* WORK TASK *
In the copy, include every entry exactly but none of its images.

· · ·

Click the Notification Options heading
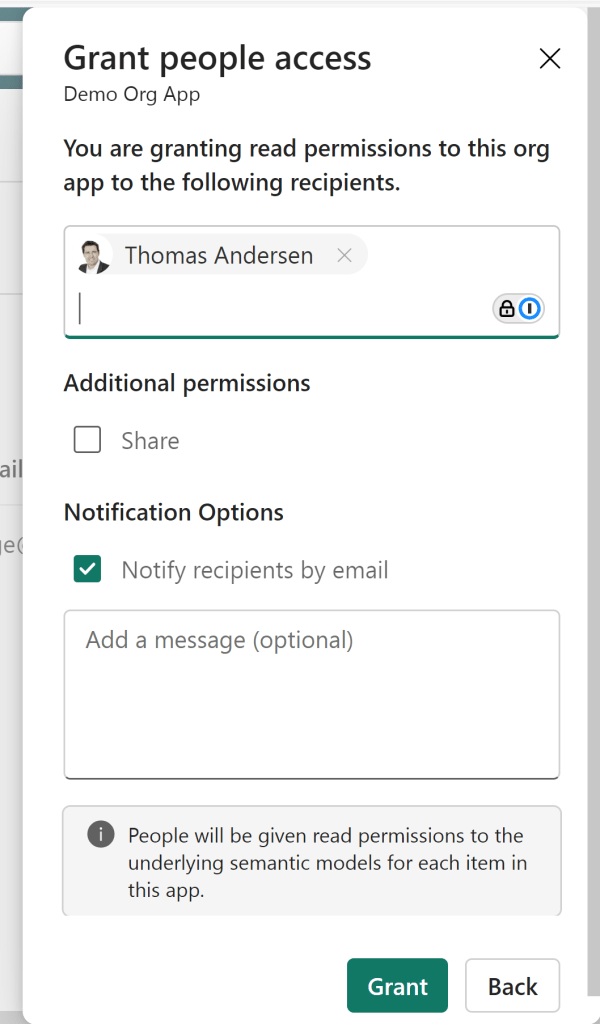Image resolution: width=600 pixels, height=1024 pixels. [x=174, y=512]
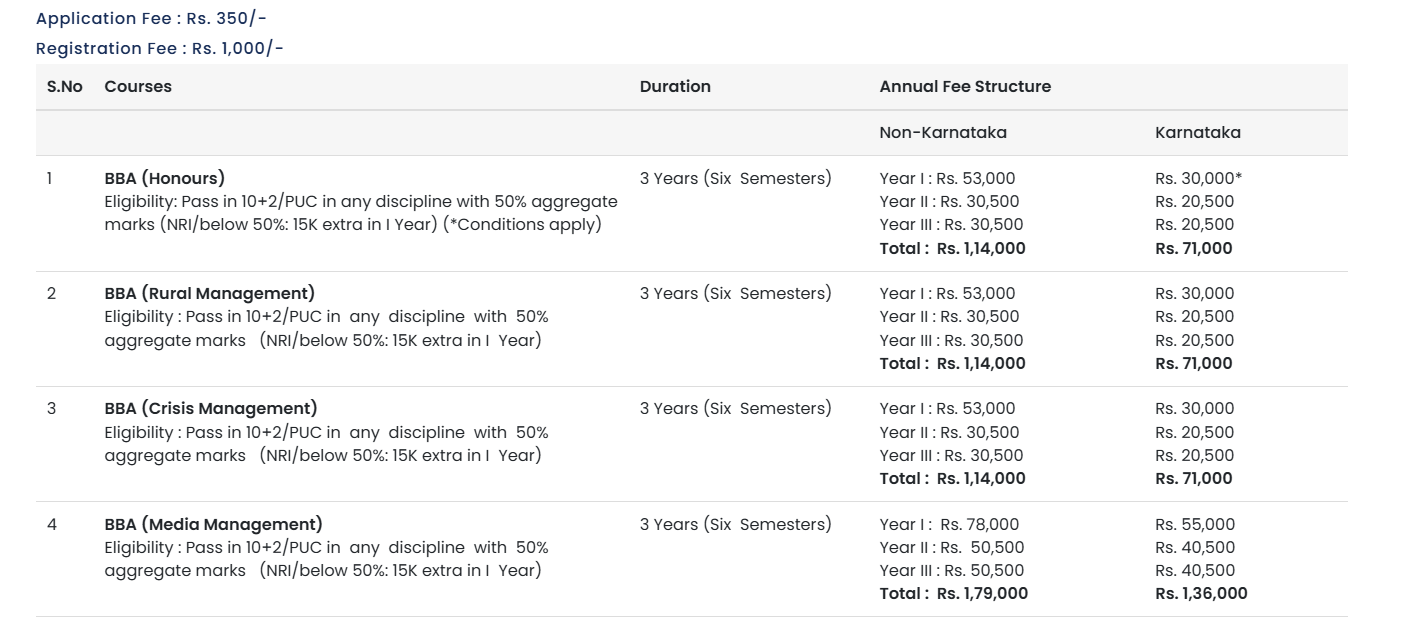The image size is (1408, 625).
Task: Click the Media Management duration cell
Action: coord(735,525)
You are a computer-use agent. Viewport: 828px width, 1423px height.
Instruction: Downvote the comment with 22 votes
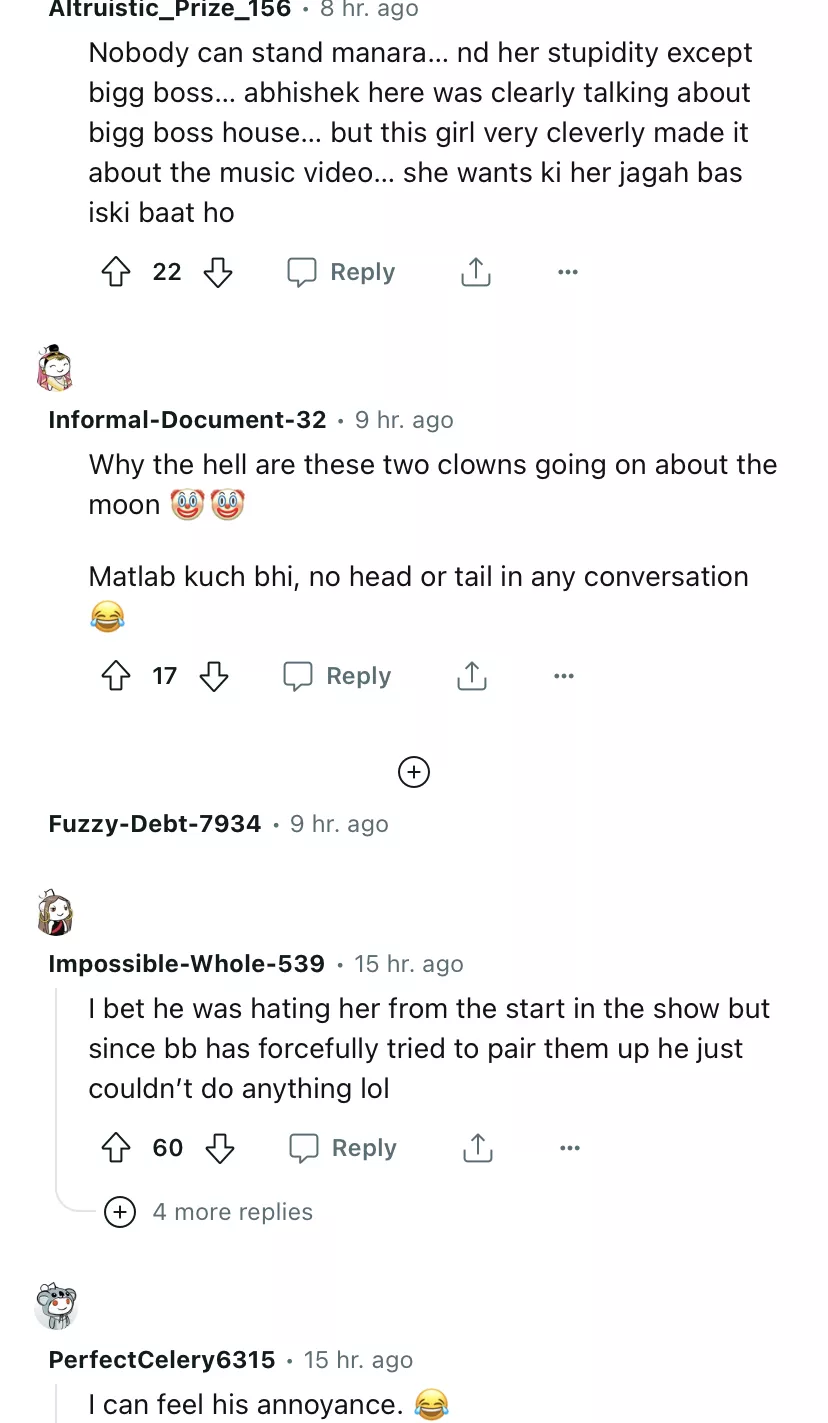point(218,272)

· · ·

* EXERCISE RESULT *
Click the Notification Options heading
Image resolution: width=600 pixels, height=1024 pixels. [x=174, y=512]
The image size is (1408, 625).
Task: Click the Media Management duration cell
Action: coord(735,525)
You are a computer-use agent. Viewport: 828px width, 1423px height.
Instruction: Downvote the comment with 22 votes
point(218,272)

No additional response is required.